Campbell received warning of the enemy's approach from local inhabitants sympathetic to William, and decided to set an ambush for Sarsfield's men between Flingers Lane and Ireson Lane just outside Wincanton. Unsure if the approaching cavalry were hostile, given they might be deserters, Campbell shouted out a challenge demanding to know who the men supported. Sarsfield replied King James, and after Campbell responded that he was for Prince of Orange, Sarsfield reportedly cried "God damn you! I'll Prince You!" and both sides opened fire. In the ensuing melee Campbell was shot dead. Although Sarsfield's men comfortably outnumbered their opponents, the Scottish troops were in well-concealed positions and their fire took out several of the cavalrymen. Many of Sarsfield's men dismounted and fought on foot, returning the enemy fire and hurling grenades at them. Henry Lutrell led some of his men to outflank the enemy who were increasingly vulnerable.
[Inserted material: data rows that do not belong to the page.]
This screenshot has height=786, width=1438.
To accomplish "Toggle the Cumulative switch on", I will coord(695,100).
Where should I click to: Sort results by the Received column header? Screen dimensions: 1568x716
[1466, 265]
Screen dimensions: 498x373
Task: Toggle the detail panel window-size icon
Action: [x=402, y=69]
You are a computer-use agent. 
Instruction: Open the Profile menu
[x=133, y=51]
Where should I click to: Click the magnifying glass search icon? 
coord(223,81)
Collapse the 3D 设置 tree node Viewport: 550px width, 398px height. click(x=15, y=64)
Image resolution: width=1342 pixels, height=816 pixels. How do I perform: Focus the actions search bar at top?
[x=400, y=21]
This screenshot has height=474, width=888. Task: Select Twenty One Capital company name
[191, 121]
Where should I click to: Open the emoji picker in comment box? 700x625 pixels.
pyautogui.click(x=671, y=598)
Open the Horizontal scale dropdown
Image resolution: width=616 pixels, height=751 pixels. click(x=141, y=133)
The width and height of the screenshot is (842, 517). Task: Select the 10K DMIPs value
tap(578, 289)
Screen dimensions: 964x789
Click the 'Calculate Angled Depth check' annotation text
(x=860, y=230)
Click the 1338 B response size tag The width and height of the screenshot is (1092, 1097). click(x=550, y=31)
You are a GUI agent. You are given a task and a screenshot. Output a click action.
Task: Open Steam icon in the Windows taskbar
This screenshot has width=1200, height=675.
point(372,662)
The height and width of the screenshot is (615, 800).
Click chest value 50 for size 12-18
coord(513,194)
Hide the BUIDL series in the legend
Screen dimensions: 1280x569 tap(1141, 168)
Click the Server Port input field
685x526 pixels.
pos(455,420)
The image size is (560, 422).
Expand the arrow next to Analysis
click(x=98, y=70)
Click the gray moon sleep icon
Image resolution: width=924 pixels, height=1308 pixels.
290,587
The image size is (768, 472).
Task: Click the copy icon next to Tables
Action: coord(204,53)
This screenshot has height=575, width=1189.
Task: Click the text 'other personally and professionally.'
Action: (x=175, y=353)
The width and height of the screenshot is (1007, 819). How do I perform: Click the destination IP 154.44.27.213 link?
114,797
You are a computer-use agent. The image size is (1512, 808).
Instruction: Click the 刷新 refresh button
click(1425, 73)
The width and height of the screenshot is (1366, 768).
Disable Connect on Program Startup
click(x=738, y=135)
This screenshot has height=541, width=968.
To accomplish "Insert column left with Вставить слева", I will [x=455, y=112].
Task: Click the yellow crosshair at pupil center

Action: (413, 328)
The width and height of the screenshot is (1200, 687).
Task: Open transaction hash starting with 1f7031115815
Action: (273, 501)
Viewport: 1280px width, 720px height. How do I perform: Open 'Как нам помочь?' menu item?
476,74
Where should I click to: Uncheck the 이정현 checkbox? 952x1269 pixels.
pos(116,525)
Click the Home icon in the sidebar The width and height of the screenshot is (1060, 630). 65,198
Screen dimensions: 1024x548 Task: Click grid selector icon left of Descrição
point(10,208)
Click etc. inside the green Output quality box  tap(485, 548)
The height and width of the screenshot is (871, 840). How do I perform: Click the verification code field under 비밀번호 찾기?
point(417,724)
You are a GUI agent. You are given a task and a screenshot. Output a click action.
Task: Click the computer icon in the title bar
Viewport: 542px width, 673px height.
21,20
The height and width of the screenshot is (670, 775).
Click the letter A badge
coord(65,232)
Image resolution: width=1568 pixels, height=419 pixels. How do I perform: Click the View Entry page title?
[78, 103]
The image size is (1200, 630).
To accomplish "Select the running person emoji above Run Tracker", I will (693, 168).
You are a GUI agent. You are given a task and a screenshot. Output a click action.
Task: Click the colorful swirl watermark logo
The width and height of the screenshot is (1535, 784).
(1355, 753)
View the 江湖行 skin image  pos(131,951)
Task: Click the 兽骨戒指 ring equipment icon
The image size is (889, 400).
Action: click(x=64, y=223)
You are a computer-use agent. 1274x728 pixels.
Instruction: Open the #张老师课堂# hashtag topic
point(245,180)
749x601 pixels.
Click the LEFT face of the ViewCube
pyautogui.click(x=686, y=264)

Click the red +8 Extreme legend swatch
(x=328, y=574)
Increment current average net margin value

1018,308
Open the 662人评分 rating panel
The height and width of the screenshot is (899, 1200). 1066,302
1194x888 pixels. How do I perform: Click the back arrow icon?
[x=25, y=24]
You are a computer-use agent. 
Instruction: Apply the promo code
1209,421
The fighting was stopped by one of the locals who rushed out of Wincanton warning Sarsfield's men that they were about to be attacked by large Dutch reinforcements in the village. This was in fact a completely false report, brought out by a miller who supported William's cause. A cautious Sarsfield disengaged and pulled his men back out of musket range, allowing the remaining Scots time to flee. Sarsfield subsequently occupied Wincanton, having taken six prisoners and some of the horses that the Scottish troops had been gathering. Several of Sarsfield's men had been killed or wounded. Cornet John Webb, a future general, was badly wounded and had to be left in the village to recover. A total of twelve Scots, including Campbell, had been killed in the fighting.

==Aftermath==
News of the fighting quickly spread around the country. Some reports wrongly suggested a major battle had taken place at Wincanton in which the King's forces had been routed. Wincanton was then occupied by the Dutch Army and William spent the night at a house there.

The skirmish, along with the subsequent Battle of Reading, proved to be one of only two armed clashes during 1688. Although a major battle between the two field armies was widely anticipated, very little fighting took place. A series of defections amongst his senior officers led James to order a retreat to London; his army gradually disintegrated along the way and was finally disbanded at Uxbridge. William was able to enter London without fighting the expected pitched battle. James fled into exile, while William and his wife were crowned in his place.

Patrick Sarsfield subsequently distinguished himself fighting for James during the Williamite War in Ireland (1689–91).

== Commemoration ==
The Orange Way long-distance footpath, created in 2003 to follow William's route from Devon to London, passes through Wincanton.

==Bibliography==
- Harris, Tim & Taylor, Stephen. The Final Crisis of the Stuart Monarchy: The Revolutions of 1688-91 in Their British, Atlantic and European Contexts. Boydell & Brewer, 2015.
- Wauchope, Piers. Patrick Sarsfield and the Williamite War. Irish Academic Press, 1992.